:: Records shown

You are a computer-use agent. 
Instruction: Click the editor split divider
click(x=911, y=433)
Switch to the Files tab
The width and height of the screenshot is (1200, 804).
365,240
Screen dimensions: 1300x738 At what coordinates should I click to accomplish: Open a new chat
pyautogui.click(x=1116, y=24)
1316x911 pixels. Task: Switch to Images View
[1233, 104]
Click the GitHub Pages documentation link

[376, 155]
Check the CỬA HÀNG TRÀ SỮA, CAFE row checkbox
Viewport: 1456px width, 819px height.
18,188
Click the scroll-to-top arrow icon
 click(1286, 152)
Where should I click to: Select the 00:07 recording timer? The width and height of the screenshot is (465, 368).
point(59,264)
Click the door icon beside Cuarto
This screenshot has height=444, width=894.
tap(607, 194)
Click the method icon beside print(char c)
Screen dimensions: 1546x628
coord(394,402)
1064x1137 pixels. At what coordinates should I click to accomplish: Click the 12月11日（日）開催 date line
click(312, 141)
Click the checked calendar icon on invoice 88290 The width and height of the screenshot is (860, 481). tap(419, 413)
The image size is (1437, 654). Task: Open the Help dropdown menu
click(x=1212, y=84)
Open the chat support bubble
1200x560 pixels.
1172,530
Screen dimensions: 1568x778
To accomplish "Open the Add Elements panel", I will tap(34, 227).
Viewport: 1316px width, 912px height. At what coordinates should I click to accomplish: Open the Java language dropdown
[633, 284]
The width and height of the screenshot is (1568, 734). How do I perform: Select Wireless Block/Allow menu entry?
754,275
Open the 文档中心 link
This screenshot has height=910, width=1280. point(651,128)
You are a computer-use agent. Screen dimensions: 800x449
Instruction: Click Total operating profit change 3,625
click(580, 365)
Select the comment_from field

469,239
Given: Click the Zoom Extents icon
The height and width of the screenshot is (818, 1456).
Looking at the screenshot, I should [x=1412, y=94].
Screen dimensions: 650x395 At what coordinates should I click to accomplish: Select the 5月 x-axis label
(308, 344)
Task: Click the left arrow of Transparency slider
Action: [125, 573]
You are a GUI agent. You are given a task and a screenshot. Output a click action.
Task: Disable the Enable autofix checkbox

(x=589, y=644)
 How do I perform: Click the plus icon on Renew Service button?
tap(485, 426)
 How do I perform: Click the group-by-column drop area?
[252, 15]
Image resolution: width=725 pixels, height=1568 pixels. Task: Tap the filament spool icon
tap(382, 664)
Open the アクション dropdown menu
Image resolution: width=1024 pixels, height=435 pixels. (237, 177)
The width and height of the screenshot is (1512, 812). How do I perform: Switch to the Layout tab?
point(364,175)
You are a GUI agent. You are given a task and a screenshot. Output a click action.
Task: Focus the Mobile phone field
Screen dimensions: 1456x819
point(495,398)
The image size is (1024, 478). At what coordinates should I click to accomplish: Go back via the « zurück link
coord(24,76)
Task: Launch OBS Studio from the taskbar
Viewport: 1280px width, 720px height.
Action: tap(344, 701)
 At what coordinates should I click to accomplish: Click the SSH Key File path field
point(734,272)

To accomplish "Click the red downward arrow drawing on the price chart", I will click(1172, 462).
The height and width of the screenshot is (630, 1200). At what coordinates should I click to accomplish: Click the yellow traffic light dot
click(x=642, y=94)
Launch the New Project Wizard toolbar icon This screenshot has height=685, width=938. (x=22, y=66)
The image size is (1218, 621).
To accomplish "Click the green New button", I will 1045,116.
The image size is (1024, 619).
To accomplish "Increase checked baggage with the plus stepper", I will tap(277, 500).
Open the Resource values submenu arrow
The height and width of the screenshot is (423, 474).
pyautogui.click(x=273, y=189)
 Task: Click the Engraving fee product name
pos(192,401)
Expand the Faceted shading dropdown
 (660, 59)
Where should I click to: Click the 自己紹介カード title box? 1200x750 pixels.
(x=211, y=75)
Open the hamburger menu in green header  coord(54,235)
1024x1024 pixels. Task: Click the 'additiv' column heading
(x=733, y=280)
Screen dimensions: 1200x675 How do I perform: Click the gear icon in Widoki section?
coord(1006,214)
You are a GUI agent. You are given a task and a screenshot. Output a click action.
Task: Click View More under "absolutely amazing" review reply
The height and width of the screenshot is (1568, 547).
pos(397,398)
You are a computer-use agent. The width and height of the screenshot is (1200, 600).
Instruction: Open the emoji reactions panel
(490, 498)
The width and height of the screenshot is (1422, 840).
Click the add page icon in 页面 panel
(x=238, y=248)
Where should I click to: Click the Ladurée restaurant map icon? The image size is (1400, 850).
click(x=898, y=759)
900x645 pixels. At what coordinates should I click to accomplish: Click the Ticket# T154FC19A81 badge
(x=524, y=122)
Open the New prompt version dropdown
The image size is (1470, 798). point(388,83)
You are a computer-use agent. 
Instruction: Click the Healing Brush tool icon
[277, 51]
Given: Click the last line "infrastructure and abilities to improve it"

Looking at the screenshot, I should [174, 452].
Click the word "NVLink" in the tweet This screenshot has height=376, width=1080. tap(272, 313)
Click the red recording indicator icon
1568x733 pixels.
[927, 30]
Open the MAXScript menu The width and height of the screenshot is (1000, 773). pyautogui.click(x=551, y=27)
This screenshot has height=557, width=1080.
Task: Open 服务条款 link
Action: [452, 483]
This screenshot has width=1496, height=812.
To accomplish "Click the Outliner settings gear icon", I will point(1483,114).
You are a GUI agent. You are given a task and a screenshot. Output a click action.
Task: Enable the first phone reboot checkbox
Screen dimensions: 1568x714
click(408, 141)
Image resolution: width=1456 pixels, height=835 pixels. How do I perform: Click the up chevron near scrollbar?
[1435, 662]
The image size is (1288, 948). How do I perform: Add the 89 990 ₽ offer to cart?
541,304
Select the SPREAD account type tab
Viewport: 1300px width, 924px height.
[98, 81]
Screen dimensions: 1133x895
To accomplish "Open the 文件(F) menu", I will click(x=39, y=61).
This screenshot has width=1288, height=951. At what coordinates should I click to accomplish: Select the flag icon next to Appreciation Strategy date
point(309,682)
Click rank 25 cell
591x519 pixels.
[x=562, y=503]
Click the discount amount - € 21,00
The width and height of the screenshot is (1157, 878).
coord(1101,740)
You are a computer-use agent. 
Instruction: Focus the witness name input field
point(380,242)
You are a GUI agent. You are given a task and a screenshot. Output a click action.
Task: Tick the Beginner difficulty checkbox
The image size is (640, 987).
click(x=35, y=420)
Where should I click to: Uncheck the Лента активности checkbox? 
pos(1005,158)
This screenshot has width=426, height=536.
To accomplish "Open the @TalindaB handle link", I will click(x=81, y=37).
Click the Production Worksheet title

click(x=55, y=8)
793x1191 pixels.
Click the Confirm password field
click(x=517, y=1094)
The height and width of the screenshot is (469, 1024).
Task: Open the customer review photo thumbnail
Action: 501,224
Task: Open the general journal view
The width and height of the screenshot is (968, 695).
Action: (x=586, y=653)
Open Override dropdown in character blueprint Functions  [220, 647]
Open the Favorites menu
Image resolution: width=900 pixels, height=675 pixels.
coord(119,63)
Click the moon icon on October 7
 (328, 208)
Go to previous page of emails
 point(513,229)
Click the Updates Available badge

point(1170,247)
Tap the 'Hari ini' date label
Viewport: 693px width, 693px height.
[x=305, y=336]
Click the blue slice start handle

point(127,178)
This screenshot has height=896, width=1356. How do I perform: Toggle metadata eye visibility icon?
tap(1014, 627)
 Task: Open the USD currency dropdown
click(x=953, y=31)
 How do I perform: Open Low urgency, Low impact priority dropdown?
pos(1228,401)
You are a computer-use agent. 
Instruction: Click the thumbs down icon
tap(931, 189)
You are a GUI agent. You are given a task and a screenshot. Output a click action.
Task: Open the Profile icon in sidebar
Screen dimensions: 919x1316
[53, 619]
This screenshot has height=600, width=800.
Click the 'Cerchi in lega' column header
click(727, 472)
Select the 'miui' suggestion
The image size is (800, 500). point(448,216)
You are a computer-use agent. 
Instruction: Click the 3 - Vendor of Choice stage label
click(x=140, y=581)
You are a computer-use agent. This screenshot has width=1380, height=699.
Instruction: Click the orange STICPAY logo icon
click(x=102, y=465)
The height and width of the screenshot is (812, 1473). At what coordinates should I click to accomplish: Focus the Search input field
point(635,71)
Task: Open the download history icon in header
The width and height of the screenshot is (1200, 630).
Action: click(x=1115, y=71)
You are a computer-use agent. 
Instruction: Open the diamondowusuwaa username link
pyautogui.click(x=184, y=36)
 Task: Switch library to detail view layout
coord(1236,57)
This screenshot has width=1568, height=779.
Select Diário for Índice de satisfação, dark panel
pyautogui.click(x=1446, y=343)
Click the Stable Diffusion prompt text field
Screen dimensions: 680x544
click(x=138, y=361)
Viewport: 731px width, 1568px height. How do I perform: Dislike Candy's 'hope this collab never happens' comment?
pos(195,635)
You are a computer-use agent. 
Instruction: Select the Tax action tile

::::

### Requirement
How many lines in the records above contain the string "size"? Reply with the number alone.

### Expected answer
9